Boeing's idea is for a gap filling 797 which bridges a market hole from single aisle to the 787 family of aircraft. Natural performance numbers suggests a 5,000 mile range and up to 270 passengers though I doubt it would push the upper passenger seats. In a sales pitch, it would sensibly promote around a 220-250 seat range. Alan Joyce who is looking at A320 renewals in its Qantas fleet with an addition of A321 NEO's is pushing Boeing to the breaking point for announcing a 797 offering sometime in 2018. I would still suggest Farnborough Air Show is the proper moment for the 797 announcement. It sounds sooner rather than later something is coming from the Boeing concept file.
Boeing cannot wait for another A321 NEO sale before it could announce a 797. It will have lost too much program thrust for its 797 take-off. A sensible projection is Boeing has a firm body and wing design in hand for its 797 gap filler. It also knows it will create synergy for mature programs from the 737 to the 787. It might even change Allan Joyce's mind about ordering A321 NEO's or replacing its vast fleet of A-320's by flipping to the 737 Max's. If Boeing gets Embraer it will also open the Australian door for 130 seats and below market coming from a Boeing/Embraer product. Airbus will be pushing Bombardier product on all its current single aisle customers.
The pressure is mounting on Boeing to pull the 797 trigger as it would lose further ground to Airbus if doing nothing. It needs the gap filler as a catalyst for other product in Boeing's own plans. Embraer commercial will be a Boeing partnership which will bring Boeing avionics to its aircraft matching Boeing's own single aisle avionics up through the 777X program.

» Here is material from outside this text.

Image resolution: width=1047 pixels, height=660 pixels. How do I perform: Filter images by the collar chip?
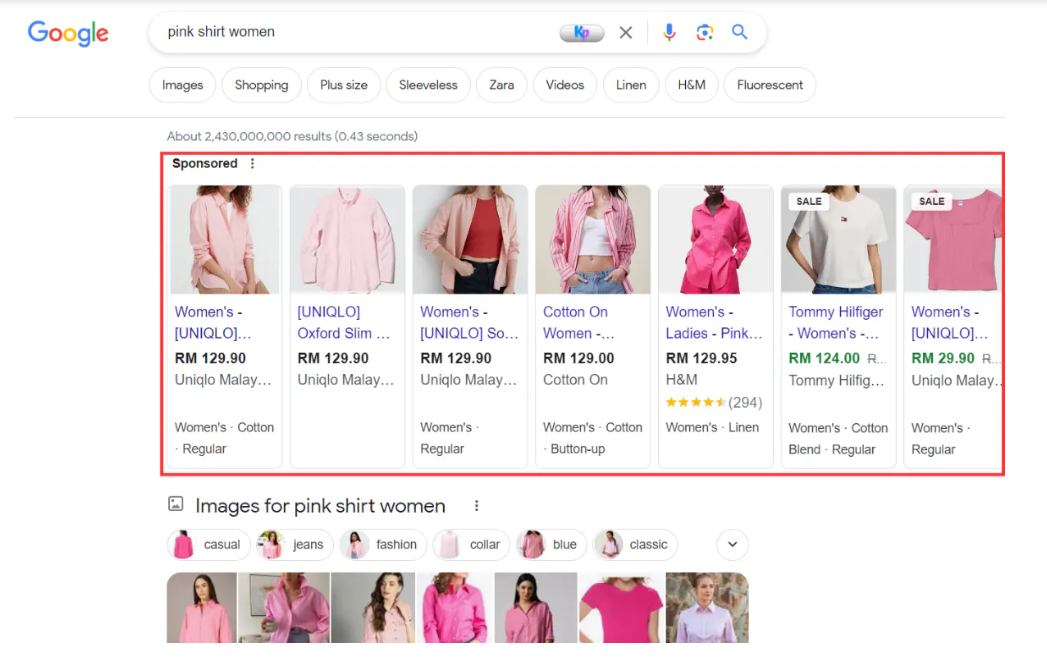[x=471, y=544]
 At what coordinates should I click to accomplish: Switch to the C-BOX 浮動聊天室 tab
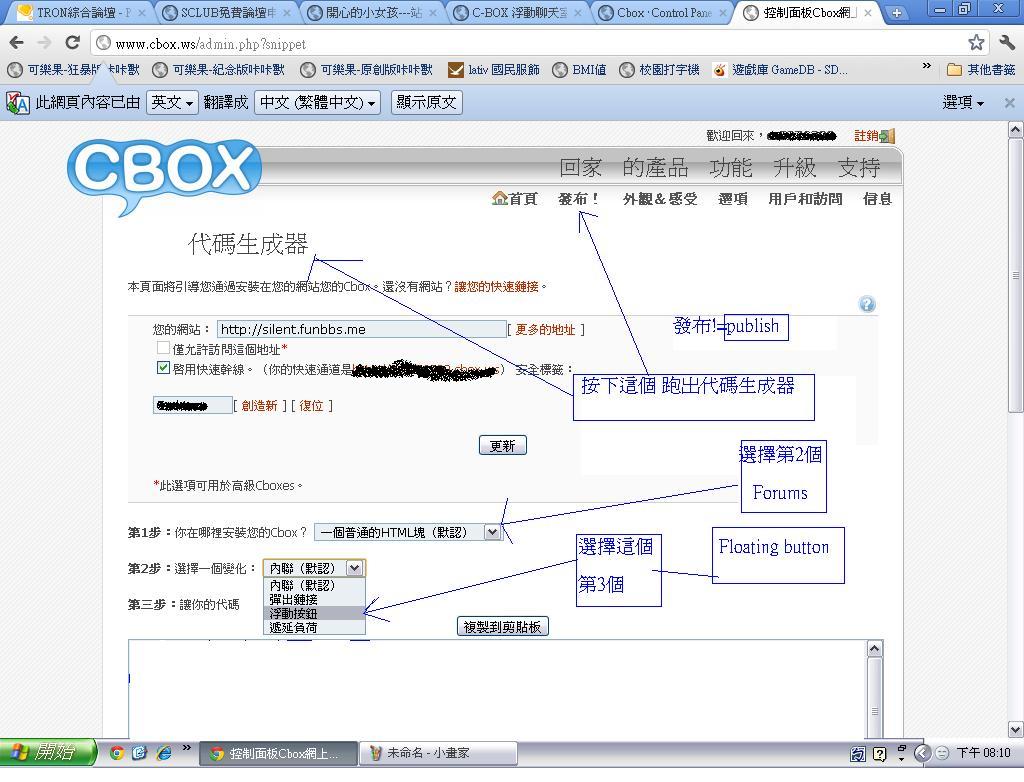516,13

Alan Joyce is playing both Airbus and Boeing at this time. It claims a limit on its financial resources so any decision must fit its purchasing capability. That being said, Qantas is seeking an advantage with one maker over the other throughout its fleet.

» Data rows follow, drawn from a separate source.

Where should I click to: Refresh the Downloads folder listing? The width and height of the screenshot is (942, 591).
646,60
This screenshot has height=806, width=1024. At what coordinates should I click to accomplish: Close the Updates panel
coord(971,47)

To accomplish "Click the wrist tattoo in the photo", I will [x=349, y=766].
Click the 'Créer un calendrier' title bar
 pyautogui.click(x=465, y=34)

At the Singapore airshow, Joyce's favorable expressions towards Boeing only signals the game is not over yet. However, Boeing won't redirect its own offerings for just one customer like Qantas. Remember when Qantas ordered a boatload of 787's and then backed out later. Joyce remarked later, he is not yet convinced the 787 is an answer for Qantas having taken in 8 787-9's, which could just be leverage language for Boeing's position with Qantas. Even though he has been flying the 787-8's (11) with Jetstar, a Qantas subset. Joyce knows exactly what the 787 can do while saying "he is not yet convinced about the 787-9". It represents some kind of jet blast from Joyce at this time. It is not likely he will flip Boeing for Airbus, but nothing is impossible in today's world of aircraft selling and buying. If Boeing announces the 797 this summer, then Qantas may renew its old A-320 fleet with the 737 Max, add the 797, and buy more 787-9's at a heavily discounted price from Boeing. This is all pre Farnborough posturing by Qantas. A big Boeing day is coming during 2018.